PROBLEM REQUIREMENTS >> Look over the entries that follow and work out how many lines contain "computer". State the number only.

[ENTRIES PROVIDED]

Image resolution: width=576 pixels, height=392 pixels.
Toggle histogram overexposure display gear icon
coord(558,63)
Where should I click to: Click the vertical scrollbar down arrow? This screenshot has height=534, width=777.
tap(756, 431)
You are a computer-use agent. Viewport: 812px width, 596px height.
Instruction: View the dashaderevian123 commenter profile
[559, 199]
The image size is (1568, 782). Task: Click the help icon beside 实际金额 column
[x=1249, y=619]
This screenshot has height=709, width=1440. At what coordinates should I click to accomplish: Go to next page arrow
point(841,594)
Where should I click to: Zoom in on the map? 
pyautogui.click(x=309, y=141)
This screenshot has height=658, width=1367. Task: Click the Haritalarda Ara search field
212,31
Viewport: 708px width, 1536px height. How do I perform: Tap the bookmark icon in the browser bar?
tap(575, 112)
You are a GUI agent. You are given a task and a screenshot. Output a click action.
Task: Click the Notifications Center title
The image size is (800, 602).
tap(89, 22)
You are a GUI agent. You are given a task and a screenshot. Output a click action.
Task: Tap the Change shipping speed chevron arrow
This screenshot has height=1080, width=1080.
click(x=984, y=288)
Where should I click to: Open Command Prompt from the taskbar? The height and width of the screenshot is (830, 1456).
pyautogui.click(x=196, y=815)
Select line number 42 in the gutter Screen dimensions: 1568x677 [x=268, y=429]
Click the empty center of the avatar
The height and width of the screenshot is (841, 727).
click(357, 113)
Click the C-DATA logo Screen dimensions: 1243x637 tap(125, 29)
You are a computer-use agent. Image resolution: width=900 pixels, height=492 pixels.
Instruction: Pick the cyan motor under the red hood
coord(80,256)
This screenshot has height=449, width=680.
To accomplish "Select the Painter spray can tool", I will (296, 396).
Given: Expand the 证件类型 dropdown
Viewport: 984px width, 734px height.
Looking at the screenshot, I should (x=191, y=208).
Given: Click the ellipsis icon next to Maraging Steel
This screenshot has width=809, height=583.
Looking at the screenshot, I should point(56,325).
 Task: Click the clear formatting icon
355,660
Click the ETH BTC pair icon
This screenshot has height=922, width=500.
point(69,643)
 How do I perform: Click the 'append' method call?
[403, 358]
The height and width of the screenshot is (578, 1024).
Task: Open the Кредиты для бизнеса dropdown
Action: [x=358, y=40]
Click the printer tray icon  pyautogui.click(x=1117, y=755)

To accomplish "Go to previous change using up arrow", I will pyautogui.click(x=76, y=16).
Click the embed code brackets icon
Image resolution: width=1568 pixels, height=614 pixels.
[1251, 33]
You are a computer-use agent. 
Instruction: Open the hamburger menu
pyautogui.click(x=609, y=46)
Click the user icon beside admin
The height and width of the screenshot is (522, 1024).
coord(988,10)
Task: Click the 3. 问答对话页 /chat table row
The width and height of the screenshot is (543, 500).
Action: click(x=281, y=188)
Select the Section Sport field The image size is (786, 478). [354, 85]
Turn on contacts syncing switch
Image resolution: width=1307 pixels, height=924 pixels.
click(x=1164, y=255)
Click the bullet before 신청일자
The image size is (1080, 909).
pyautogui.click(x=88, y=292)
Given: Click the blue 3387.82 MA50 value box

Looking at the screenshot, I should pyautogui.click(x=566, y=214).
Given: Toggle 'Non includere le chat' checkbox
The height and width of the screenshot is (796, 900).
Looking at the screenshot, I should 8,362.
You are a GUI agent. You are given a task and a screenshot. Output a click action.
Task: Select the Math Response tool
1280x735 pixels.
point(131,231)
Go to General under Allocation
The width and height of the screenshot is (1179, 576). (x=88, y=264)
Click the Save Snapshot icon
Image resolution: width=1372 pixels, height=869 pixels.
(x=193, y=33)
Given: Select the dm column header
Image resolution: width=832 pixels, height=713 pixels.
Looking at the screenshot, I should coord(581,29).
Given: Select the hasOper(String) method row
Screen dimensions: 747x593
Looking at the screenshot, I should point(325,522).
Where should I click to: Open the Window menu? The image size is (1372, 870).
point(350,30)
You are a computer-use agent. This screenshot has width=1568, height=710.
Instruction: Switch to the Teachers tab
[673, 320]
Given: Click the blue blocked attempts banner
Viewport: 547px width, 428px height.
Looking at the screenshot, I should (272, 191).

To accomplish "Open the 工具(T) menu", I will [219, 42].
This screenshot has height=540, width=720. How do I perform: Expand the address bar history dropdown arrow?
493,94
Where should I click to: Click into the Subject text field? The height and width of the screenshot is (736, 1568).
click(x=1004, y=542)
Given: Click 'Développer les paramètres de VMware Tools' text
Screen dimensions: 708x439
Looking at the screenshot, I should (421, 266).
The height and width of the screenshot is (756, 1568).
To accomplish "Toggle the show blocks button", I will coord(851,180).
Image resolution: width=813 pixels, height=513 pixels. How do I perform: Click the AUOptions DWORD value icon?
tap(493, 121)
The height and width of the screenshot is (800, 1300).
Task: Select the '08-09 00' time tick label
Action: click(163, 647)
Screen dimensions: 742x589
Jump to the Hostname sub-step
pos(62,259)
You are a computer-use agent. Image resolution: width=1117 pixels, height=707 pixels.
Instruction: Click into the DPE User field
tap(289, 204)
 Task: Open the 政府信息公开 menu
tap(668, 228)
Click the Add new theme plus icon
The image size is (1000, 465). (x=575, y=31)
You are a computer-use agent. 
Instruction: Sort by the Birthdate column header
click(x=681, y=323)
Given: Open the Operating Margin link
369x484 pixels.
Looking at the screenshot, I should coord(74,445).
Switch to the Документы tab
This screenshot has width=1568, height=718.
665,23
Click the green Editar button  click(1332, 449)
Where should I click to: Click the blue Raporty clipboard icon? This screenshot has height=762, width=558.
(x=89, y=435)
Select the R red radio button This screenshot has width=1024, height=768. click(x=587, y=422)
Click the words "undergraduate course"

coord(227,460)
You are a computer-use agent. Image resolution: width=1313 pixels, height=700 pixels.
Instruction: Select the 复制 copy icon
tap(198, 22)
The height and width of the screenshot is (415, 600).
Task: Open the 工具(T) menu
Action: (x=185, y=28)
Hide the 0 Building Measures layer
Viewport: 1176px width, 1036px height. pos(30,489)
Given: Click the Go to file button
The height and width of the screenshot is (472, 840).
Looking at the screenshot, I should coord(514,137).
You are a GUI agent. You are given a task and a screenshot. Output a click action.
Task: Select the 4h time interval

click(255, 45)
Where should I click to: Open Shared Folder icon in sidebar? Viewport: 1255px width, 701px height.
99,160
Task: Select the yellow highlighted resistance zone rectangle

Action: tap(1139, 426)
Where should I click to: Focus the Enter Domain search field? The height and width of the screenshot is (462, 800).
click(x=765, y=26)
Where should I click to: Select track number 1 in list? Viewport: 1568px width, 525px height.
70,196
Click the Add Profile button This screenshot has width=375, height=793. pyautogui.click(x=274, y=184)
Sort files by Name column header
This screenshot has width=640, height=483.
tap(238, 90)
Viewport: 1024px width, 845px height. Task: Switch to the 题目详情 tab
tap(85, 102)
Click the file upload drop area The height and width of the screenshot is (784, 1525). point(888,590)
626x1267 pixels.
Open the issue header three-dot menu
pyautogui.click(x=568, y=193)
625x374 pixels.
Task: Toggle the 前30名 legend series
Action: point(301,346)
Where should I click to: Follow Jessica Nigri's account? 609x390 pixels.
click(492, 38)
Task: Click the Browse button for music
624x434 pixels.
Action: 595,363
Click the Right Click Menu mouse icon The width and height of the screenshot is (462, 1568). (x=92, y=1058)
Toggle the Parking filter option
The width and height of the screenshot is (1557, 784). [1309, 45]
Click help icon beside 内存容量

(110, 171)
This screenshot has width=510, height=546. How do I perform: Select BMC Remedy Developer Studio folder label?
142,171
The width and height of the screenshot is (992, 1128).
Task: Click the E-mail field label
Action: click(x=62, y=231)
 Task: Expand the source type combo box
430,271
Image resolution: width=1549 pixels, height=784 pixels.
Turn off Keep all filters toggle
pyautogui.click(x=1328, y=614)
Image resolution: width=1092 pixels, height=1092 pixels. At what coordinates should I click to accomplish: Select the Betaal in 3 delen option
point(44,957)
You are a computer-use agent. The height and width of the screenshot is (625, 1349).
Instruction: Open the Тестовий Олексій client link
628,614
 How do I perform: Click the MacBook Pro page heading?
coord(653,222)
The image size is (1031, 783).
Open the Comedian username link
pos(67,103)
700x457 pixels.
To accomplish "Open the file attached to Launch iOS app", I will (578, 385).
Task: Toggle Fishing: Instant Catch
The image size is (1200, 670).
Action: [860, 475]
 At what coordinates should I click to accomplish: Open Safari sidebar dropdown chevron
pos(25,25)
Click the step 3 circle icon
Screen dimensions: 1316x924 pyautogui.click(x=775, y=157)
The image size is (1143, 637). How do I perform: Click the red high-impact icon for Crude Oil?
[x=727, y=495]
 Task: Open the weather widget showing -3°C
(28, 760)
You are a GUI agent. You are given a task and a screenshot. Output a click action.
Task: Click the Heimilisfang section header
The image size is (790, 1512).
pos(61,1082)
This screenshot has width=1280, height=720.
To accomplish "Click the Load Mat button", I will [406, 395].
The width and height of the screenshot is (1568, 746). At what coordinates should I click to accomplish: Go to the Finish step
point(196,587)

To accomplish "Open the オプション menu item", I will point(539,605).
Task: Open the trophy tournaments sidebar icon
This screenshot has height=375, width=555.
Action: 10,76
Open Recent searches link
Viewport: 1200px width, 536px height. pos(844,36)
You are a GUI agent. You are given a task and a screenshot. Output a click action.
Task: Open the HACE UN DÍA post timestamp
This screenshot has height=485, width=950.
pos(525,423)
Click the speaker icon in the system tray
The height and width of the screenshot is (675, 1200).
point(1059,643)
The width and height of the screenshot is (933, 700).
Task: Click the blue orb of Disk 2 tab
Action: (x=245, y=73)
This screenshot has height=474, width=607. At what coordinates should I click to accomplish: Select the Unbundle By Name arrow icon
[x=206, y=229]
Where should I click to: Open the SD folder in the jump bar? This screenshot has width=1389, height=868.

[/ENTRIES PROVIDED]

TASK SOLUTION >> 8